**Stored data:**

►

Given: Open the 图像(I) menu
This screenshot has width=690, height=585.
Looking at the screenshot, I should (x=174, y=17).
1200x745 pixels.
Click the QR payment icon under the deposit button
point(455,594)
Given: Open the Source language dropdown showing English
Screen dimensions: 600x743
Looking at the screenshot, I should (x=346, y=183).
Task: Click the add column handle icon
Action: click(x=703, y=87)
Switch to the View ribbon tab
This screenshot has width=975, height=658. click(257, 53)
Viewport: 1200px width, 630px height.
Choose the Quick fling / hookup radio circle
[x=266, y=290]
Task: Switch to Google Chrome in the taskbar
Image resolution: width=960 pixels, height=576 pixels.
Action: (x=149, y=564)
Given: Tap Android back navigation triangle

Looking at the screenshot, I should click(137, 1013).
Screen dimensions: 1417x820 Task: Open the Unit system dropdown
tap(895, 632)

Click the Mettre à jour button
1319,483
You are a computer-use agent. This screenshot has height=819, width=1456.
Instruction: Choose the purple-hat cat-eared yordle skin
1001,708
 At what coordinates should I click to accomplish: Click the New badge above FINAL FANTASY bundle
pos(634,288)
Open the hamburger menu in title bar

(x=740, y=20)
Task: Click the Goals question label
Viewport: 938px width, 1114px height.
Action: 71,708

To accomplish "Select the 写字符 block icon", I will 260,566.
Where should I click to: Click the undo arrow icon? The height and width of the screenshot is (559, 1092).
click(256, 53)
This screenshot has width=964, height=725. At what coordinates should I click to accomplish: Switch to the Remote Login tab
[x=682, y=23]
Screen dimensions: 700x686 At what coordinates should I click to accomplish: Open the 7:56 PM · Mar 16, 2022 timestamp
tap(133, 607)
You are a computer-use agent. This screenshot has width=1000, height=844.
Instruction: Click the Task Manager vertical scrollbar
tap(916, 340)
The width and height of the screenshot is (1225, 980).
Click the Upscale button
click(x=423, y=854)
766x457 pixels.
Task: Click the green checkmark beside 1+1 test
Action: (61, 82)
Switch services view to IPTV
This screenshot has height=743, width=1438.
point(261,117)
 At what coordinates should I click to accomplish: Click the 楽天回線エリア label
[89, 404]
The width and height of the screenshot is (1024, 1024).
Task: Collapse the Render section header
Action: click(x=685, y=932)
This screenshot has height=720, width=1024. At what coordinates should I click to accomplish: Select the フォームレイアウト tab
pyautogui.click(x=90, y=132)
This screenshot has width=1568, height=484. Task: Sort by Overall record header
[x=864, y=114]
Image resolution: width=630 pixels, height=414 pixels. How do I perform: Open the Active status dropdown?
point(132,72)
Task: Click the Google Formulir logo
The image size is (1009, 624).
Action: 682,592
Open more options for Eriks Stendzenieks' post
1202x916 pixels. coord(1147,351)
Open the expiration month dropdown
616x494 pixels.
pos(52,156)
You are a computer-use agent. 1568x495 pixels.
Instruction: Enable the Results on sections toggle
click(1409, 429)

◄

Reproduce without change every line of the entries above, from the one containing "The image size is (1009, 624)." through the last.

The image size is (1009, 624).
Action: 682,592
Open more options for Eriks Stendzenieks' post
1202x916 pixels. coord(1147,351)
Open the expiration month dropdown
616x494 pixels.
pos(52,156)
You are a computer-use agent. 1568x495 pixels.
Instruction: Enable the Results on sections toggle
click(1409, 429)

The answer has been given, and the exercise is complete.